Charles H. Slama, intervener and appellee, a resident of Wahoo, Nebraska, alleges in his petition of intervention, filed August 3, 1931, that F. J. Kirchman was president of the Saunders County National Bank at Wahoo, and also president of the Farmers & Merchants Bank of Weston, Nebraska, and was a stockholder and director in both of said banks; that on Sunday, January 19, 1930, said Kirchman telephoned for the intervener to come night down to the Saunders County National Bank, and when he arrived Kirchman requested a favor of him. Kirchman told him that the Saunders County National Bank had a second mortgage of $10,000 on a half-section of land owned by Wilhelmina Hruby, which had been past due since November 1, 1929, and that the bank had been ordered by the examiner to either foreclose said mortgage or charge it off; that the surplus and undivided profits were not sufficient to charge the mortgage off from its books, and that the bank disliked to foreclose the mortgage against the maker thereof, who had been an old friend and good customer. Thereupon, Kirchman begged
The intervener states that in April, 1930, seven banks in Wahoo and vicinity closed, and that he was beset with an enormous amount of labor, with investigations of numerous clients who were depositors and investors in said banks, and also by demands made upon him personally by reason of his being surety on several bonds for F. J. Kirchman, and that he suffered ill health thereafter, which accounts for his delay in filing the petition of intervention. That after the failure of the banks, the intervener found that the said Kirchman had made one of the notes payable to the Farmers & Merchants Bank of Weston in the sum of $3,000.

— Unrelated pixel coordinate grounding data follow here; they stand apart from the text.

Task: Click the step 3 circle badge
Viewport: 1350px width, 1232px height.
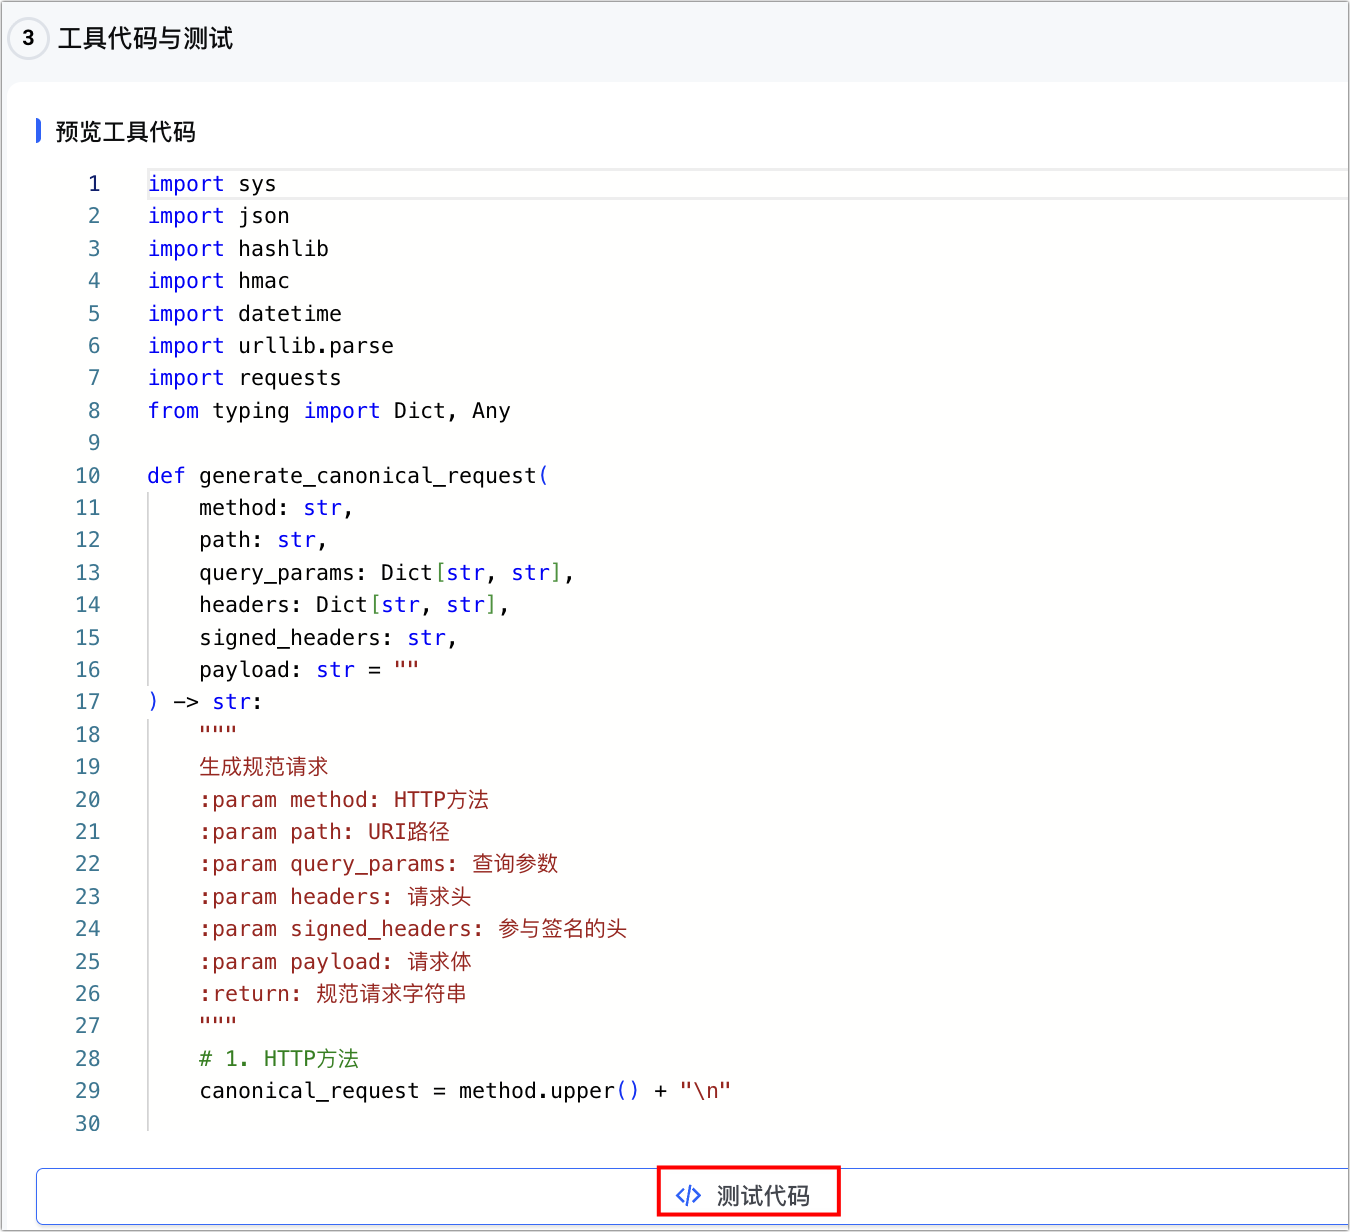Action: click(28, 38)

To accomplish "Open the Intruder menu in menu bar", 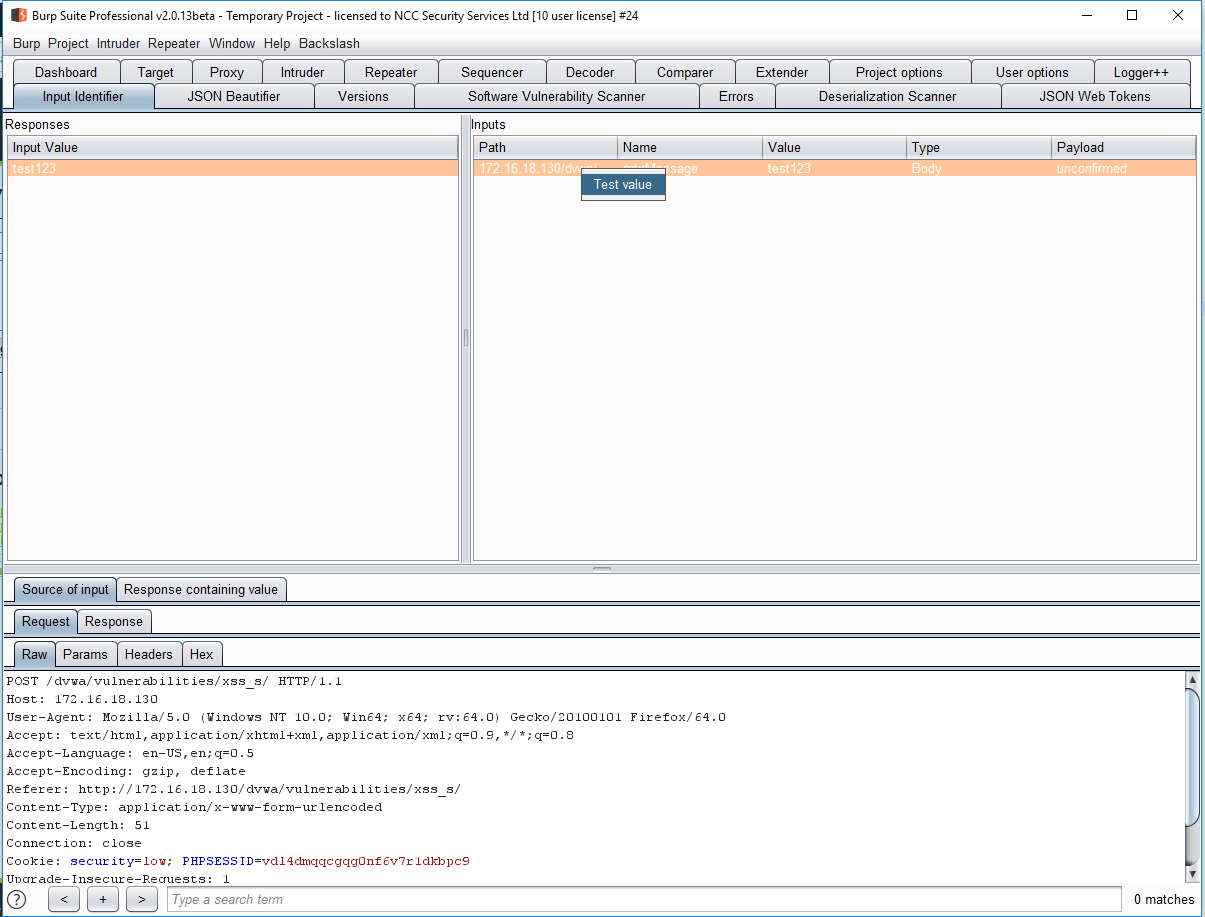I will pos(118,43).
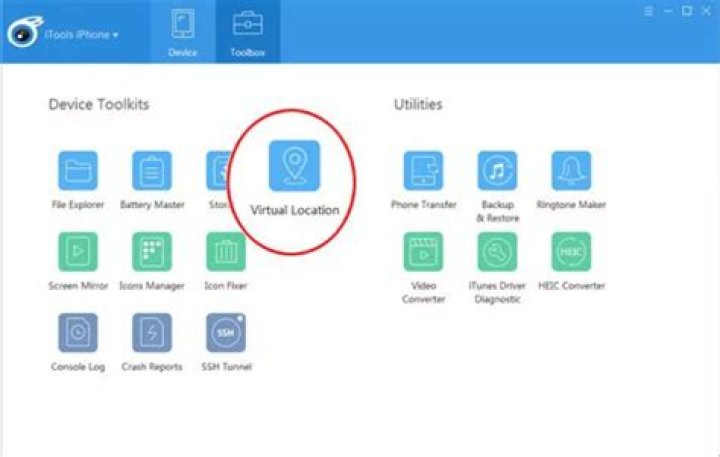View Crash Reports

pyautogui.click(x=152, y=333)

The intervener alleges that, promptly upon discovering the fraud, he informed the receiver of the bank of Weston of all the facts herein, and that he had received no consideration for' said $3,000 note, and that said note was procured by fraud, deceit, and misrepresentation of the president of said bank, and the intervener asked that the note be canceled and delivered up by the receiver of said bank.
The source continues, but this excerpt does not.